Consistenza dei redditi e persistenza nel loro possesso rilevano ai fini dell’accertamento
Tributi – IRPEF – Accertamento sintetico del reddito – Art. 38, D.P.R. n. 600 del 1973 – Redditometro – Maggiore capacità contributiva – Indici – Tenore di vita – Prova contraria – Onere del contribuente – Idonea documentazione, – Maggior reddito – Redditi esenti – Spese contestate – D.L. 78/2010
La Corte di Cassazione, con l’ordinanza n. 12600 del 20 aprile 2022, è tornata a prendere in esame il tema della prova contraria in caso di accertamento sintetico, con specifico riferimento, però, all’ipotesi in cui questo sia stato emesso prima che l’articolo 38 del D.P.R. 600/1973 venisse modificato dal D.L. 78/2010, confermando che ha stabilito che il contribuente contestato deve fornire tutta la documentazione atta a stabilire se i redditi extra sono davvero serviti a coprire le spese. In definitiva, secondo l’interpretazione odierna, per il superamento della presunzione legale non è sufficiente provare la disponibilità di ulteriori redditi (esenti o soggetti a ritenute alla fonte), ma è necessario anche la prova documentale che detti ulteriori redditi siano stati (o sarebbero potuti essere stati) utilizzati per coprire le spese contestate.
E’ bene anche specificare tuttavia che la citata disposizione prevede anche che “l’entità di tali redditi e la durata del loro possesso devono risultare da idonea documentazione”.
In premessa rammentiamo che per redditi esenti s’intendono tutti quei redditi per i quali il contribuente non è tenuto al pagamento dell’imposta sulle persone fisiche e che, pertanto, chi sostiene di aver utilizzato dei disinvestimenti o somme non tassate per sostenere spese che lasciano presumere un maggior reddito, deve dimostrare la permanenza delle disponibilità sui propri conti: a tal fine è sufficiente l’esibizione dell’estratto conto da cui desumere che non si sia trattato di un semplice “transito” delle somme.
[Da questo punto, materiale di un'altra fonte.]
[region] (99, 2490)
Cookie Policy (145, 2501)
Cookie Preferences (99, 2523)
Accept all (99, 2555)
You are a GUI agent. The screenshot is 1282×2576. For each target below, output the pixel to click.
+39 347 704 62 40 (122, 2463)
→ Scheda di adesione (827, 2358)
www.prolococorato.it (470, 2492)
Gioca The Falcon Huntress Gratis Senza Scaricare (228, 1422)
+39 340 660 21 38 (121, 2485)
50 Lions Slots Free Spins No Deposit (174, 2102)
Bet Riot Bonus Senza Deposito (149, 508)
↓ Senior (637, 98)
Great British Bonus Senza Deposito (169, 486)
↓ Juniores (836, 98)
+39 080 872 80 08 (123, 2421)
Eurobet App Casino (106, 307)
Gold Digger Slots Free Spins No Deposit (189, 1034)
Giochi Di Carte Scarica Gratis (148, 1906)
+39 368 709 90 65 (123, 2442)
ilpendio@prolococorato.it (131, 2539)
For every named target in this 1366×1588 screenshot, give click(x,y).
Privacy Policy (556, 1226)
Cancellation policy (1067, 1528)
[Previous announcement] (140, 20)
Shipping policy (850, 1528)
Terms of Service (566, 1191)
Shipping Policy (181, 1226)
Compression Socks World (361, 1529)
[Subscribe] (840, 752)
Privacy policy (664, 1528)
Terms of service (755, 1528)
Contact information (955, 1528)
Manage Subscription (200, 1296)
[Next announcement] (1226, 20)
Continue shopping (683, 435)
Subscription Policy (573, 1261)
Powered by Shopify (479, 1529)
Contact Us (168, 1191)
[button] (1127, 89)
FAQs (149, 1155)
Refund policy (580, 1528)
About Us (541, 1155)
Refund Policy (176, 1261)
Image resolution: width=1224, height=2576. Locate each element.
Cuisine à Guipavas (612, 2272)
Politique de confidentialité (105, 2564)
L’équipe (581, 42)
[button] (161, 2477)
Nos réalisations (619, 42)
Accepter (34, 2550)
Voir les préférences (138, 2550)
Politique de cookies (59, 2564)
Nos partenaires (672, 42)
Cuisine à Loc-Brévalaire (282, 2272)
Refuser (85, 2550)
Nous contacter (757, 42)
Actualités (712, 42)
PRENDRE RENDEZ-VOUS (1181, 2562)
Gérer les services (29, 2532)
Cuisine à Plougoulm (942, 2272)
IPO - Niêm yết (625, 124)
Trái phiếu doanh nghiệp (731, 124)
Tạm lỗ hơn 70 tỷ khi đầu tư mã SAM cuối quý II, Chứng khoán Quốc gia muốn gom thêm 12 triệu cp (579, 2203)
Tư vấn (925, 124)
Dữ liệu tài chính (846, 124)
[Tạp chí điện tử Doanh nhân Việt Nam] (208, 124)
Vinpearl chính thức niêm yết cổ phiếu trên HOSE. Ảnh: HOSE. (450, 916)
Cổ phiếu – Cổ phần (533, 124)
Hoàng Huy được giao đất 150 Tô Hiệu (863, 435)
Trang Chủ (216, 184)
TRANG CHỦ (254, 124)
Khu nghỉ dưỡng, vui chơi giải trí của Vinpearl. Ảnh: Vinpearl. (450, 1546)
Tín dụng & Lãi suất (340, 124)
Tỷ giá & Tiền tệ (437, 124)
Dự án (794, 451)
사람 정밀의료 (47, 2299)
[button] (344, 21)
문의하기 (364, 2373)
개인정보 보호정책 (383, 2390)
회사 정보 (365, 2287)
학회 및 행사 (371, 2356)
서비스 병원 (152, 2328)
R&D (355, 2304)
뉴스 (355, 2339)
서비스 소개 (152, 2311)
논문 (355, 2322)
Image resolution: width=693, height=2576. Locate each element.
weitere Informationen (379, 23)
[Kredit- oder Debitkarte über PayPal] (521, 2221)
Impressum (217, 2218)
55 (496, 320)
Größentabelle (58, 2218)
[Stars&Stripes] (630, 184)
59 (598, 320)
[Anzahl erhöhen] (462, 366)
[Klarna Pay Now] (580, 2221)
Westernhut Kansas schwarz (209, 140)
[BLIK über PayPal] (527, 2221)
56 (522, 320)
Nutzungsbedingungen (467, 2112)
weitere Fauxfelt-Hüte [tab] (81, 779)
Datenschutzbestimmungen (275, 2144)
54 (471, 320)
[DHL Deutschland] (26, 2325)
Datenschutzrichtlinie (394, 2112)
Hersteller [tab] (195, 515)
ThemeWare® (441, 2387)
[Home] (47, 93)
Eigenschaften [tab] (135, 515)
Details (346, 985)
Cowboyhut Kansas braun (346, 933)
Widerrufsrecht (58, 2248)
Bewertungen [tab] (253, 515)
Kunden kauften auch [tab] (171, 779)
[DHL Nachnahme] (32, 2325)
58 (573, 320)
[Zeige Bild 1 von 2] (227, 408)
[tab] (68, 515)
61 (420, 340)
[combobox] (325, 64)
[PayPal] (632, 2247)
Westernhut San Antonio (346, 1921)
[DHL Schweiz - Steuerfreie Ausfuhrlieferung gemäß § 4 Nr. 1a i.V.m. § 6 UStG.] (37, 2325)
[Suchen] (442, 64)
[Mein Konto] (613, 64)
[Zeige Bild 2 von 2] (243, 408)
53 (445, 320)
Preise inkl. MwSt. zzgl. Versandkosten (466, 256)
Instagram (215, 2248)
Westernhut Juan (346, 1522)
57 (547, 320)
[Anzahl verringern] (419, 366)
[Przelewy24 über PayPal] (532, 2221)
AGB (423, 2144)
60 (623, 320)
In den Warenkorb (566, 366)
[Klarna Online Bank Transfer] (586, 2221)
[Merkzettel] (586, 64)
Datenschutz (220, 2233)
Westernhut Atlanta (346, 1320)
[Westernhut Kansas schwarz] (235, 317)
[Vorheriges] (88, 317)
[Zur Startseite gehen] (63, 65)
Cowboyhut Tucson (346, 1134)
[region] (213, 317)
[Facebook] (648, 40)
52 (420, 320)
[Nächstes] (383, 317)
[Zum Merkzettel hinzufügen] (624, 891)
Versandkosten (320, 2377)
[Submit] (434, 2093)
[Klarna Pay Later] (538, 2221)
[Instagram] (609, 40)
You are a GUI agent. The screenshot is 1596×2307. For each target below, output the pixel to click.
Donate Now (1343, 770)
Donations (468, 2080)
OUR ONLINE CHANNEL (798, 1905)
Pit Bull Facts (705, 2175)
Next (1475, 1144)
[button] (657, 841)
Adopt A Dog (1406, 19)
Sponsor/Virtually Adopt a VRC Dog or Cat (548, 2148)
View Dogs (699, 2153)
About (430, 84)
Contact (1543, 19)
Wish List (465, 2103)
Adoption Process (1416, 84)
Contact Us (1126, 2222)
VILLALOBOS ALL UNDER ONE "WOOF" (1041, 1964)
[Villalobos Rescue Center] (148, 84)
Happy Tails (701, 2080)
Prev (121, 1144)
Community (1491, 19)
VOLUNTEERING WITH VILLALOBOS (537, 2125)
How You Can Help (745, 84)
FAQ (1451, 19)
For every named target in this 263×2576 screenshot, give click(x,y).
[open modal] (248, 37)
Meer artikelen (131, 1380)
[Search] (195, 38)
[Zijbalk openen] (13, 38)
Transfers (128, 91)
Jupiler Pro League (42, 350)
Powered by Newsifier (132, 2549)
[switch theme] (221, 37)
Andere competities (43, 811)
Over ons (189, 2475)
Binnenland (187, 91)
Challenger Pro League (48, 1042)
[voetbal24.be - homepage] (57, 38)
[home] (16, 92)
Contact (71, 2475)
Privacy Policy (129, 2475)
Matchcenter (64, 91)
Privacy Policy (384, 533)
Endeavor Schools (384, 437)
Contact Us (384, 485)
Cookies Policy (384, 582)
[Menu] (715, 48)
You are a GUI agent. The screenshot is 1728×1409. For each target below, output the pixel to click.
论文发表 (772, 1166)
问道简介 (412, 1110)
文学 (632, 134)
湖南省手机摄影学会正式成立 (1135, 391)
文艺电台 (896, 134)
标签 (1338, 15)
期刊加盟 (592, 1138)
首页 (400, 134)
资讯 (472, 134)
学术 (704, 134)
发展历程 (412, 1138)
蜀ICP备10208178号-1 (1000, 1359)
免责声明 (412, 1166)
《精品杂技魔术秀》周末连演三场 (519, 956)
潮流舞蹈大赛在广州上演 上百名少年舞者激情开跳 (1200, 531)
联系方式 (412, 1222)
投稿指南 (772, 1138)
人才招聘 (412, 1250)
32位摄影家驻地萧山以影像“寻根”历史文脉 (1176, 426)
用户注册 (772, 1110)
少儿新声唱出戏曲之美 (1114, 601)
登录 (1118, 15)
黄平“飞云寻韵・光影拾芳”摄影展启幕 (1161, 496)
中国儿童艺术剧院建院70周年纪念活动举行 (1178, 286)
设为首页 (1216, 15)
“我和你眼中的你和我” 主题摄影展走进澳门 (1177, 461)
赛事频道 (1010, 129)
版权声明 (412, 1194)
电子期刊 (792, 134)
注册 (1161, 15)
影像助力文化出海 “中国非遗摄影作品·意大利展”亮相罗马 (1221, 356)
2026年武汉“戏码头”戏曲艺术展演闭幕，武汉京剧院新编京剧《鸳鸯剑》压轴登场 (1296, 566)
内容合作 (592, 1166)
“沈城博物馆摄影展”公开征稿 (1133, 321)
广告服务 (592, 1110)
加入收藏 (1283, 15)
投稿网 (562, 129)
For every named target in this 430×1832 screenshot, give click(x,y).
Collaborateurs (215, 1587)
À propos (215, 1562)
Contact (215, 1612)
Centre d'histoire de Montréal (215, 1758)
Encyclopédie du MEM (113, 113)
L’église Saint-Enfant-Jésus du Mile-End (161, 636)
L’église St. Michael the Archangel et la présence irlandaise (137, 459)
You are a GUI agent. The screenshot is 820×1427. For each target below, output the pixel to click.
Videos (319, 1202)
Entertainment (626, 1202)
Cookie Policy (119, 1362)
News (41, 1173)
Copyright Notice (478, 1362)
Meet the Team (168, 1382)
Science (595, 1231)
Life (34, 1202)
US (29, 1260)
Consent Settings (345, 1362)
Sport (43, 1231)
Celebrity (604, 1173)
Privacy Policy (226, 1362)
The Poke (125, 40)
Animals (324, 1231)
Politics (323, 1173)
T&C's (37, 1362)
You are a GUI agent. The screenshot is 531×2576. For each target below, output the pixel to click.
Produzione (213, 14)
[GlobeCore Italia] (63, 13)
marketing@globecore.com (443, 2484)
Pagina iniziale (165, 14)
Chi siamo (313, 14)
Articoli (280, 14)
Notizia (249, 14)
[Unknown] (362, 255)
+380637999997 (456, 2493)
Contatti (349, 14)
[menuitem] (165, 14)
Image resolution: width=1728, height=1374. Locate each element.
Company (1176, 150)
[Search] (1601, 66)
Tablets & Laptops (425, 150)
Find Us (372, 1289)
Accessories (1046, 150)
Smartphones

Questa precisazione è stata fornita dalla stessa S.C. con la sentenza n. 8995/2014, nella quale si affermava che nel campo dell’accertamento sintetico la prova documentale contraria ammessa per il contribuente dal D.P.R. 600/1973, art. 38, comma 6, non riguarda la sola disponibilità di redditi, ovvero di redditi esenti o soggetti a ritenuta alla fonte a titolo d’imposta, ma anche la spesa per incrementi patrimoniali sostenuta proprio con redditi esenti o soggetti a ritenuta alla fonte a titolo d’imposta, e non già con qualsiasi altro reddito (dichiarato).
E’ ormai cosa nota che il redditometro è quello strumento in uso all’Agenzia delle entrate destinato alla verifica della congruenza di quanto inserito in dichiarazione dei redditi con quanto effettivamente posseduto in relazione alle spese sostenute e allo stile di vita.
Le operazioni effettuate dal redditometro si inscrivono nell’ambito dell’accertamento sintetico, che nella versione precedente alla modifica del D.L. 78/2010, prevede che il contribuente, qualora indagato, deve dimostrare documenti alla mano che il maggior reddito accertato derivi da ulteriori redditi esenti, oppure da redditi soggetti a ritenute alla fonte a titolo d’imposta.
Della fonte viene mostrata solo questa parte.